South Africa has withdrawn its draft national artificial intelligence policy after references in the document could not be verified and were linked to AI-generated hallucinations, ......

South Africa Hands AI Policy Over to Expert Panel After Draft Withdrawal

South Africa has withdrawn its draft national artificial intelligence policy after references in the document could not be verified and were linked to AI-generated hallucinations, a credibility crisis that the government admits it only discovered after the media reported it first.

Communications and Digital Technologies Minister Solly Malatsi faced Parliament’s Portfolio Committee on Tuesday, explaining a chain of events that has set the country’s AI governance agenda back by more than a year and triggered the suspension of two departmental officials.

“When it became clear to the department, more so after the News24 exposé, that at least up to a maximum of six references in the policy were attributed to AI hallucinations, we immediately internally got in touch with the DG and the officials who had been working on the policy to establish the veracity of the allegation.”

Solly Malatsi, Minister of Communications and Digital Technologies, South Africa

The minister acknowledged that the incident had damaged the credibility of both the document and the broader government policy development process.
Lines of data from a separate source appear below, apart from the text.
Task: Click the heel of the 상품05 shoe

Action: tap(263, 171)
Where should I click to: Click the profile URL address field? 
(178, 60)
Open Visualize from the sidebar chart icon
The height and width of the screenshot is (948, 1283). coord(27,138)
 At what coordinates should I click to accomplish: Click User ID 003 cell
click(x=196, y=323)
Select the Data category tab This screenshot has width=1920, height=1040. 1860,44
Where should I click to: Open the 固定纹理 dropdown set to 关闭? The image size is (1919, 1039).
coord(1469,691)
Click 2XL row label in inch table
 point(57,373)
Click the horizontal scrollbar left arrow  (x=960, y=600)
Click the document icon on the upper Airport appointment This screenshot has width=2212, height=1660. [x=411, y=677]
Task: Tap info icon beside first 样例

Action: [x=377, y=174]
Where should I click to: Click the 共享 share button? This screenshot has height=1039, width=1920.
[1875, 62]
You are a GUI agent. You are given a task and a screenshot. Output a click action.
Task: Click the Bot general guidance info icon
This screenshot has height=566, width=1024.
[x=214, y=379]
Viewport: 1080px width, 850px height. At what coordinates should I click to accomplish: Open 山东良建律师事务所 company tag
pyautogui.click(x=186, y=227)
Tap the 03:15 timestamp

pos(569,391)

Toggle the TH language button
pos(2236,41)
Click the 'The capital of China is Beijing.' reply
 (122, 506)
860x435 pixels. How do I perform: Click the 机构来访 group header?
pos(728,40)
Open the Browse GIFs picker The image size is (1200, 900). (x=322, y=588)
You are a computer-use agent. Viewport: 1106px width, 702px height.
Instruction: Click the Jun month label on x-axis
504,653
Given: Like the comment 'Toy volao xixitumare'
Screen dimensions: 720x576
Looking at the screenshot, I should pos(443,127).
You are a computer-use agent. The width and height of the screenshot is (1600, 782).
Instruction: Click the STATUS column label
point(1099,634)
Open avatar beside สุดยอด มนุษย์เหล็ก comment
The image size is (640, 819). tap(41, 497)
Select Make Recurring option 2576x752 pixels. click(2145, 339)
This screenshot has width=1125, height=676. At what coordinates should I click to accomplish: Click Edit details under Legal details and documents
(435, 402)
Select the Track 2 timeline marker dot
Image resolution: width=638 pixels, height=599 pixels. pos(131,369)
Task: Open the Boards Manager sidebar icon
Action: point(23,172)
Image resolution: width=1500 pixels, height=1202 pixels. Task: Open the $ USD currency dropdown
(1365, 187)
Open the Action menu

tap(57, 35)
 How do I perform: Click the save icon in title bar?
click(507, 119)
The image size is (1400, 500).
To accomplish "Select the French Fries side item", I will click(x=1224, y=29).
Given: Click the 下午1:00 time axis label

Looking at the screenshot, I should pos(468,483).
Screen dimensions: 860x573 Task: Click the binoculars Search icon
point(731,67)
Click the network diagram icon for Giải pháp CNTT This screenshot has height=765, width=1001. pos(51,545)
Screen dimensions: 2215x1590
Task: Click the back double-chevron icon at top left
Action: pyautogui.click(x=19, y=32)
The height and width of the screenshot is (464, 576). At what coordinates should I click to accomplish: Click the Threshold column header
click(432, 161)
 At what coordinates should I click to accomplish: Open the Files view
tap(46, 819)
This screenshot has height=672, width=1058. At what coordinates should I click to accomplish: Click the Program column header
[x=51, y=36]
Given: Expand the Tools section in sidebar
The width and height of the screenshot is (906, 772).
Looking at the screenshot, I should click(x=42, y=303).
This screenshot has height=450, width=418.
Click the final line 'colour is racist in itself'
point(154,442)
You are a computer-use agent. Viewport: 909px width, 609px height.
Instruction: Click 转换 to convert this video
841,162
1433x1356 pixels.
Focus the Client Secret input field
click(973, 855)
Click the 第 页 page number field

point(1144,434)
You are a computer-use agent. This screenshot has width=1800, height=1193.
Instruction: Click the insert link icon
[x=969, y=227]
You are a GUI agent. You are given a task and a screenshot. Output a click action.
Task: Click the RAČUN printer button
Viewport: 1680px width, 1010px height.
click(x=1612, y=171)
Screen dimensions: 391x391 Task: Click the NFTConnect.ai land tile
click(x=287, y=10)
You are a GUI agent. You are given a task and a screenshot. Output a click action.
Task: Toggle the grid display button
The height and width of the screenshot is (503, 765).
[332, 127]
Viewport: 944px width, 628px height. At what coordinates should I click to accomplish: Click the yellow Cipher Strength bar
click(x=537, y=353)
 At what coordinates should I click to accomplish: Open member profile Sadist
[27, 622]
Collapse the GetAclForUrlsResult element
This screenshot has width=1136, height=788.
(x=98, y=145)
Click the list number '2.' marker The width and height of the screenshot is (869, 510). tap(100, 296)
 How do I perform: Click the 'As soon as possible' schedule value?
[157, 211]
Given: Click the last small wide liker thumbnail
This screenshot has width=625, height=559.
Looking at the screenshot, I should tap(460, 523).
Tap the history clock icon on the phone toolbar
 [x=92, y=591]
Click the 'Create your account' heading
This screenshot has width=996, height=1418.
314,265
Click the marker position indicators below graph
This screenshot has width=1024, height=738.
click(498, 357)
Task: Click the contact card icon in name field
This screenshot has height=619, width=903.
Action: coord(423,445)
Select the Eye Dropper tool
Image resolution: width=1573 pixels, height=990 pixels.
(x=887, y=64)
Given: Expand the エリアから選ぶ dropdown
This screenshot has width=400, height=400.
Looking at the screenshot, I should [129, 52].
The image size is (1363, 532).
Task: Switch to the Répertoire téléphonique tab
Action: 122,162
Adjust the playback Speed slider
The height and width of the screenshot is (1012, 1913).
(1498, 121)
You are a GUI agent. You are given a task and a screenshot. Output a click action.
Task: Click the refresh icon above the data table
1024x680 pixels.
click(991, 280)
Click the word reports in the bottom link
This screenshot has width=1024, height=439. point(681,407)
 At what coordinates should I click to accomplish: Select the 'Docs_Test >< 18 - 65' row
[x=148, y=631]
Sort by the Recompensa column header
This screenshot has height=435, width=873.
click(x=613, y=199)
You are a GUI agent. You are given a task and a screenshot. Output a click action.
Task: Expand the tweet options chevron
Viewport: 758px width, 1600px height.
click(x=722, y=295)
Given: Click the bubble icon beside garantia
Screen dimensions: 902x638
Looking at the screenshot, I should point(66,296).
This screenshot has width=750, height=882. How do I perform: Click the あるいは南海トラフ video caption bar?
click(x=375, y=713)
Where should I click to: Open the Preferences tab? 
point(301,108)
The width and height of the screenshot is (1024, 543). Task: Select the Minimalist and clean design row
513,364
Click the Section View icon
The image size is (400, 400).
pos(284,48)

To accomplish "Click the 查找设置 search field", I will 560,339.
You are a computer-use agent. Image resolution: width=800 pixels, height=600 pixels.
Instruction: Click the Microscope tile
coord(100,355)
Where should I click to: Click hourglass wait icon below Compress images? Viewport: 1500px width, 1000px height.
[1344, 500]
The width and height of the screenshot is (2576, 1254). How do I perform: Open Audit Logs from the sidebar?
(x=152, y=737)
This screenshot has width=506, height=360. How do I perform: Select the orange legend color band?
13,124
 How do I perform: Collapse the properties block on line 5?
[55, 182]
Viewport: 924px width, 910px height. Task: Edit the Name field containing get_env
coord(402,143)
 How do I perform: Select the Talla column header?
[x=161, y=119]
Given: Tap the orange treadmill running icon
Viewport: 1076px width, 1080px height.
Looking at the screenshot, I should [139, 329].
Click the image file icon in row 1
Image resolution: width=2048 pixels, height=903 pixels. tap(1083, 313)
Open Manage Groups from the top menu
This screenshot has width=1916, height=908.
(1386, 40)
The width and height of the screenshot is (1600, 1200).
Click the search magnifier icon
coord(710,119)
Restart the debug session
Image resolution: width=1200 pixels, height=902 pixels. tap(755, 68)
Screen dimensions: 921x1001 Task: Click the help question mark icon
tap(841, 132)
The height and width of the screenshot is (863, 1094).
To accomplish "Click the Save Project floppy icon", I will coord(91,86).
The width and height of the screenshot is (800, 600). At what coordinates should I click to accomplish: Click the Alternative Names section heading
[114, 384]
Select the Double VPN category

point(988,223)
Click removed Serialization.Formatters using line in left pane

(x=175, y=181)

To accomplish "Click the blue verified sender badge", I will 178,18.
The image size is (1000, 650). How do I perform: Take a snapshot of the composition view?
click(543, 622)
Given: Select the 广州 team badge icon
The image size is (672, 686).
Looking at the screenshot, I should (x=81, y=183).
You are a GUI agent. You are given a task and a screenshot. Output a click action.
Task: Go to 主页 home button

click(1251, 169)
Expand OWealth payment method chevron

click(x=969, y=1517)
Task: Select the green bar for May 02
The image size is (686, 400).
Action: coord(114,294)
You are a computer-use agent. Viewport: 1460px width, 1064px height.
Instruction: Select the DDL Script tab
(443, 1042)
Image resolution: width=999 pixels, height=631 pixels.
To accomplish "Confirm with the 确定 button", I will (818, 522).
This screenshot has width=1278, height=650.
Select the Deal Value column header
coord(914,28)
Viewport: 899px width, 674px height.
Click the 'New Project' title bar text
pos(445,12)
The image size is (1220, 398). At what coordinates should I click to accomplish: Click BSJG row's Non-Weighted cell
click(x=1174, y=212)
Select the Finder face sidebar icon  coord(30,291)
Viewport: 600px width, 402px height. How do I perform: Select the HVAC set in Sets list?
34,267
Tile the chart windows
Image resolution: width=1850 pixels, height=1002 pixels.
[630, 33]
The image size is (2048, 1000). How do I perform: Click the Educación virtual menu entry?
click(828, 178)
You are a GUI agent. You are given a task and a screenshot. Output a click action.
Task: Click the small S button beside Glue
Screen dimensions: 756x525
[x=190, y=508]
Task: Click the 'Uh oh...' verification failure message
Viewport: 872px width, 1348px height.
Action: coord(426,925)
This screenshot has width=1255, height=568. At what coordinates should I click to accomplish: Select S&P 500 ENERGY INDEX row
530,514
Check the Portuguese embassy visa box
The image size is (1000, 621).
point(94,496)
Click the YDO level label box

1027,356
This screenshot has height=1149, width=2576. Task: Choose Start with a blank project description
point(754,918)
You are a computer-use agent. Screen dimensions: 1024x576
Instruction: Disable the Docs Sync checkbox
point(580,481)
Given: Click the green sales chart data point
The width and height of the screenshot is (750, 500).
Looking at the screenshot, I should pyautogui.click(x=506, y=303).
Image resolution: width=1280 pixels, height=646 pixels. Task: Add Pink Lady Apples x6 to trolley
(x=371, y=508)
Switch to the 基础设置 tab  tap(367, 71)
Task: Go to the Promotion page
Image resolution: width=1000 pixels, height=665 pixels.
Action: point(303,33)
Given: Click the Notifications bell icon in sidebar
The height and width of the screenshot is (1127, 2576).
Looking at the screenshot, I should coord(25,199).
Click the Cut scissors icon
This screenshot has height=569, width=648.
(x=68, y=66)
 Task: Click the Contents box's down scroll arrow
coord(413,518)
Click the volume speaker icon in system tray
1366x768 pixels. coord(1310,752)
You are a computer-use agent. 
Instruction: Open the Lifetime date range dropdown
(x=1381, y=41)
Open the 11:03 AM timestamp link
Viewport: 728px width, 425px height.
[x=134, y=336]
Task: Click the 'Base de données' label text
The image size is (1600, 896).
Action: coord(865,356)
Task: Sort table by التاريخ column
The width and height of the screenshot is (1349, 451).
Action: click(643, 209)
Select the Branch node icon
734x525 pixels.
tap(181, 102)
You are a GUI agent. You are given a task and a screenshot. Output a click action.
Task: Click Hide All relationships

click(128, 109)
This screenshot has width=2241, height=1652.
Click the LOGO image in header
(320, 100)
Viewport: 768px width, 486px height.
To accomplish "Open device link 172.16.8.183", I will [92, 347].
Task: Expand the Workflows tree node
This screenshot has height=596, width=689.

He said the withdrawal of the draft was necessary to protect the integrity of the process and restore public confidence.

He described the root cause as a serious failure of oversight.

“There was a massive oversight and a non-disclosure around the use of AI in the formulation of the policy — and most importantly in the references.”

Solly Malatsi, Minister of Communications and Digital Technologies, South Africa

Two officials have since been placed on precautionary suspension while a formal investigation determines how the hallucinated citations made it into a Cabinet-approved document in the first place.

Malatsi acknowledged that the fabricated references had done damage that went far beyond footnotes.

“These AI hallucination references do a major stain. They placed a very major question mark on the credibility of the document as it is.”

Solly Malatsi, Minister of Communications and Digital Technologies, South Africa

Malatsi further revealed that officials involved in the drafting process had been placed on precautionary suspension while the department conducts an internal investigation into how the errors were introduced and why they were not identified earlier. He stressed that the process would follow public service and labour regulations to ensure fairness and due process.

As part of corrective measures, the Department of Communications and Digital Technologies has established an AI advisory panel comprising experts in artificial intelligence governance and academia. The panel will review the policy document, authenticate its references, and guide the department through the next phase of the drafting process. The panel is chaired by Professor Benjamin Rosman, Director of the Machine Intelligence and Neural Discovery (MIND) Institute at Wits University, and includes Professor Vukosi Marivate, Professor Alison Gillwald, Dr Jabu Mtsweni, Dr Tshepo Feela, Advocate Lufuno Tshikalange, and attorney Heather Irvine.

The minister said the advisory panel is expected to finalise its terms of reference in the coming weeks and begin work on a revised project roadmap for the policy. Government aims to deliver a final AI policy outcome before the end of the current financial year, although Malatsi noted that cabinet processes and public consultation timelines would influence the final schedule.